Return the entire listing, character for character.

── SUPPLIED MATERIAL

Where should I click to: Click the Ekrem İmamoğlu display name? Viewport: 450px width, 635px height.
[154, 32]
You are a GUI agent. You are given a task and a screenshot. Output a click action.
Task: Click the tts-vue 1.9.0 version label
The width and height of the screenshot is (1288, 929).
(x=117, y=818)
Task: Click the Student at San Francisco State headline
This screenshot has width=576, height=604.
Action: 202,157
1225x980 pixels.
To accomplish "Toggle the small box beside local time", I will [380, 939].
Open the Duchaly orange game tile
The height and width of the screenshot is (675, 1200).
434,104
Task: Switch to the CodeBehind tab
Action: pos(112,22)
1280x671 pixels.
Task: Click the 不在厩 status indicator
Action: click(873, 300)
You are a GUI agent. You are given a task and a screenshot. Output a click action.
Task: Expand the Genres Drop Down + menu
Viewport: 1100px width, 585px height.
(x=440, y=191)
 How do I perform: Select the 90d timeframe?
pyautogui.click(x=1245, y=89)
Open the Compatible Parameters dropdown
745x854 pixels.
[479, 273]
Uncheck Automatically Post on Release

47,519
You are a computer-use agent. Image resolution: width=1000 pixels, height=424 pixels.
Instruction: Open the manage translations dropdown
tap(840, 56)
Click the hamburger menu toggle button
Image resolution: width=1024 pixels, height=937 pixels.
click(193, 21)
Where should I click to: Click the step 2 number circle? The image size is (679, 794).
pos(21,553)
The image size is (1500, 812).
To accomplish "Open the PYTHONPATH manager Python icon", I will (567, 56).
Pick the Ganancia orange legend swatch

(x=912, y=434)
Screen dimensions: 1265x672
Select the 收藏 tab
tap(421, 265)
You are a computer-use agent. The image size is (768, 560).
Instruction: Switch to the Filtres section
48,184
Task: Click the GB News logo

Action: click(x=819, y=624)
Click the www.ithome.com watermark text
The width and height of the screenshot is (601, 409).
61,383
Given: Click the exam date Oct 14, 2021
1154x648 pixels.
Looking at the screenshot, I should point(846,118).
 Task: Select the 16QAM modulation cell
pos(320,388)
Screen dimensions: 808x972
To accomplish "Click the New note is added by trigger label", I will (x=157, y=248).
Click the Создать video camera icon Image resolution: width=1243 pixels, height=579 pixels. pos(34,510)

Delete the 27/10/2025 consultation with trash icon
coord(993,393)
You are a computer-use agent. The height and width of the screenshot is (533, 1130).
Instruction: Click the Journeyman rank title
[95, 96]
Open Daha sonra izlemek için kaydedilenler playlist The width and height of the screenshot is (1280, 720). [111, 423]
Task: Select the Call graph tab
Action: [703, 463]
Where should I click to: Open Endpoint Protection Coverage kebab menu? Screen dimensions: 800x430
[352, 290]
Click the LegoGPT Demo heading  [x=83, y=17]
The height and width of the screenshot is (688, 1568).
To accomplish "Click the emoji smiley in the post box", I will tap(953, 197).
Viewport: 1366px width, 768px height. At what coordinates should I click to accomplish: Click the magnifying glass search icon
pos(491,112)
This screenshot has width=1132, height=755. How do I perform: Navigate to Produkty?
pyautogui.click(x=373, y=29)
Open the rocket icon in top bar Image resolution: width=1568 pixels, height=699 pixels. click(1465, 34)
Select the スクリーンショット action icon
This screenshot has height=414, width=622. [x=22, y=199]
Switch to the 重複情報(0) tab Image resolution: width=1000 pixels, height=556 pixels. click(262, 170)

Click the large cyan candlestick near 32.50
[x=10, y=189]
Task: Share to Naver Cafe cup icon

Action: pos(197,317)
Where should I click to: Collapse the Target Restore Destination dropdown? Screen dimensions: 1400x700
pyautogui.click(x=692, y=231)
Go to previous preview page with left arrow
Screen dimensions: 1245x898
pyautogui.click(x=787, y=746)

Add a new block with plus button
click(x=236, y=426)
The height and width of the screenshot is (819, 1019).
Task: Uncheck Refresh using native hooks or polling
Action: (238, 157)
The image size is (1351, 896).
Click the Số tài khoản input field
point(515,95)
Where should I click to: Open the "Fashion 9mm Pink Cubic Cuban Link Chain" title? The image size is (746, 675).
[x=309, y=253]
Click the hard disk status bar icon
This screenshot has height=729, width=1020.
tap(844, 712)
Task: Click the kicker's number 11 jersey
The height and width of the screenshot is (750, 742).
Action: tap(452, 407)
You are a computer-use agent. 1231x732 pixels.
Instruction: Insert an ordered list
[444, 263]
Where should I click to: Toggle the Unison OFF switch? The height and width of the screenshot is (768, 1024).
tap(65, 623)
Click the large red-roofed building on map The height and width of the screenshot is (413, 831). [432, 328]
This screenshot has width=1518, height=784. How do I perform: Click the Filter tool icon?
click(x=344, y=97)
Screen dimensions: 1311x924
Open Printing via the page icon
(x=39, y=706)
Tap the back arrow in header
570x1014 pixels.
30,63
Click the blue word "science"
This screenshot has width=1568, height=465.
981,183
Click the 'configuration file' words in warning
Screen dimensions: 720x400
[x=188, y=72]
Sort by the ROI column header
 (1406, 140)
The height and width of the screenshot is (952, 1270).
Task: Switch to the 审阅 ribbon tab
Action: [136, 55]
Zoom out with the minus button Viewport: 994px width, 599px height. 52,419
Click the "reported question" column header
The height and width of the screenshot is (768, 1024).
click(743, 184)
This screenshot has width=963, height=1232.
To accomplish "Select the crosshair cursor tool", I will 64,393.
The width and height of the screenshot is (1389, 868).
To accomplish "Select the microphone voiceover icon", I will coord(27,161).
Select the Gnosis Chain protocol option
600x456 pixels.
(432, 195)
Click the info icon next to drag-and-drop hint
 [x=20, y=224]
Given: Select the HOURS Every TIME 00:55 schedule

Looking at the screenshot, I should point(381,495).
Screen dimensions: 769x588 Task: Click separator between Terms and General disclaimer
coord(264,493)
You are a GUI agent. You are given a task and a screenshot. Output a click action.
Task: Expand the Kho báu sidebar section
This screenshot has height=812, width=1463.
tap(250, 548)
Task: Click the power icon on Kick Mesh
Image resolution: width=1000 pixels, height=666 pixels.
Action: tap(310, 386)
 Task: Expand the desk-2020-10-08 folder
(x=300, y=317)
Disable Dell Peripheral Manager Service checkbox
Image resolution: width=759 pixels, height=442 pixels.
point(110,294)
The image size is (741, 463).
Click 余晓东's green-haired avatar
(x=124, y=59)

────

SOLUTION:
Where should I click to: Click the Ekrem İmamoğlu display name? Viewport: 450px width, 635px height.
[154, 32]
You are a GUI agent. You are given a task and a screenshot. Output a click action.
Task: Click the tts-vue 1.9.0 version label
The width and height of the screenshot is (1288, 929).
(x=117, y=818)
Task: Click the Student at San Francisco State headline
This screenshot has width=576, height=604.
Action: 202,157
1225x980 pixels.
To accomplish "Toggle the small box beside local time", I will [380, 939].
Open the Duchaly orange game tile
The height and width of the screenshot is (675, 1200).
434,104
Task: Switch to the CodeBehind tab
Action: pos(112,22)
1280x671 pixels.
Task: Click the 不在厩 status indicator
Action: click(873, 300)
You are a GUI agent. You are given a task and a screenshot. Output a click action.
Task: Expand the Genres Drop Down + menu
Viewport: 1100px width, 585px height.
(x=440, y=191)
 How do I perform: Select the 90d timeframe?
pyautogui.click(x=1245, y=89)
Open the Compatible Parameters dropdown
745x854 pixels.
[479, 273]
Uncheck Automatically Post on Release

47,519
You are a computer-use agent. Image resolution: width=1000 pixels, height=424 pixels.
Instruction: Open the manage translations dropdown
tap(840, 56)
Click the hamburger menu toggle button
Image resolution: width=1024 pixels, height=937 pixels.
click(193, 21)
Where should I click to: Click the step 2 number circle? The image size is (679, 794).
pos(21,553)
The image size is (1500, 812).
To accomplish "Open the PYTHONPATH manager Python icon", I will (567, 56).
Pick the Ganancia orange legend swatch

(x=912, y=434)
Screen dimensions: 1265x672
Select the 收藏 tab
tap(421, 265)
You are a computer-use agent. The image size is (768, 560).
Instruction: Switch to the Filtres section
48,184
Task: Click the GB News logo

Action: click(x=819, y=624)
Click the www.ithome.com watermark text
The width and height of the screenshot is (601, 409).
61,383
Given: Click the exam date Oct 14, 2021
1154x648 pixels.
Looking at the screenshot, I should point(846,118).
 Task: Select the 16QAM modulation cell
pos(320,388)
Screen dimensions: 808x972
To accomplish "Click the New note is added by trigger label", I will (x=157, y=248).
Click the Создать video camera icon Image resolution: width=1243 pixels, height=579 pixels. pos(34,510)

Delete the 27/10/2025 consultation with trash icon
coord(993,393)
You are a computer-use agent. The height and width of the screenshot is (533, 1130).
Instruction: Click the Journeyman rank title
[95, 96]
Open Daha sonra izlemek için kaydedilenler playlist The width and height of the screenshot is (1280, 720). [111, 423]
Task: Select the Call graph tab
Action: [703, 463]
Where should I click to: Open Endpoint Protection Coverage kebab menu? Screen dimensions: 800x430
[352, 290]
Click the LegoGPT Demo heading  [x=83, y=17]
The height and width of the screenshot is (688, 1568).
To accomplish "Click the emoji smiley in the post box", I will tap(953, 197).
Viewport: 1366px width, 768px height. At what coordinates should I click to accomplish: Click the magnifying glass search icon
pos(491,112)
This screenshot has width=1132, height=755. How do I perform: Navigate to Produkty?
pyautogui.click(x=373, y=29)
Open the rocket icon in top bar Image resolution: width=1568 pixels, height=699 pixels. click(1465, 34)
Select the スクリーンショット action icon
This screenshot has height=414, width=622. [x=22, y=199]
Switch to the 重複情報(0) tab Image resolution: width=1000 pixels, height=556 pixels. click(262, 170)

Click the large cyan candlestick near 32.50
[x=10, y=189]
Task: Share to Naver Cafe cup icon

Action: pos(197,317)
Where should I click to: Collapse the Target Restore Destination dropdown? Screen dimensions: 1400x700
pyautogui.click(x=692, y=231)
Go to previous preview page with left arrow
Screen dimensions: 1245x898
pyautogui.click(x=787, y=746)

Add a new block with plus button
click(x=236, y=426)
The height and width of the screenshot is (819, 1019).
Task: Uncheck Refresh using native hooks or polling
Action: (238, 157)
The image size is (1351, 896).
Click the Số tài khoản input field
point(515,95)
Where should I click to: Open the "Fashion 9mm Pink Cubic Cuban Link Chain" title? The image size is (746, 675).
[x=309, y=253]
Click the hard disk status bar icon
This screenshot has height=729, width=1020.
tap(844, 712)
Task: Click the kicker's number 11 jersey
The height and width of the screenshot is (750, 742).
Action: tap(452, 407)
You are a computer-use agent. 1231x732 pixels.
Instruction: Insert an ordered list
[444, 263]
Where should I click to: Toggle the Unison OFF switch? The height and width of the screenshot is (768, 1024).
tap(65, 623)
Click the large red-roofed building on map The height and width of the screenshot is (413, 831). [432, 328]
This screenshot has width=1518, height=784. How do I perform: Click the Filter tool icon?
click(x=344, y=97)
Screen dimensions: 1311x924
Open Printing via the page icon
(x=39, y=706)
Tap the back arrow in header
570x1014 pixels.
30,63
Click the blue word "science"
This screenshot has width=1568, height=465.
981,183
Click the 'configuration file' words in warning
Screen dimensions: 720x400
[x=188, y=72]
Sort by the ROI column header
 (1406, 140)
The height and width of the screenshot is (952, 1270).
Task: Switch to the 审阅 ribbon tab
Action: [136, 55]
Zoom out with the minus button Viewport: 994px width, 599px height. 52,419
Click the "reported question" column header
The height and width of the screenshot is (768, 1024).
click(743, 184)
This screenshot has width=963, height=1232.
To accomplish "Select the crosshair cursor tool", I will 64,393.
The width and height of the screenshot is (1389, 868).
To accomplish "Select the microphone voiceover icon", I will coord(27,161).
Select the Gnosis Chain protocol option
600x456 pixels.
(432, 195)
Click the info icon next to drag-and-drop hint
 [x=20, y=224]
Given: Select the HOURS Every TIME 00:55 schedule

Looking at the screenshot, I should point(381,495).
Screen dimensions: 769x588 Task: Click separator between Terms and General disclaimer
coord(264,493)
You are a GUI agent. You are given a task and a screenshot. Output a click action.
Task: Expand the Kho báu sidebar section
This screenshot has height=812, width=1463.
tap(250, 548)
Task: Click the power icon on Kick Mesh
Image resolution: width=1000 pixels, height=666 pixels.
Action: tap(310, 386)
 Task: Expand the desk-2020-10-08 folder
(x=300, y=317)
Disable Dell Peripheral Manager Service checkbox
Image resolution: width=759 pixels, height=442 pixels.
point(110,294)
The image size is (741, 463).
Click 余晓东's green-haired avatar
(x=124, y=59)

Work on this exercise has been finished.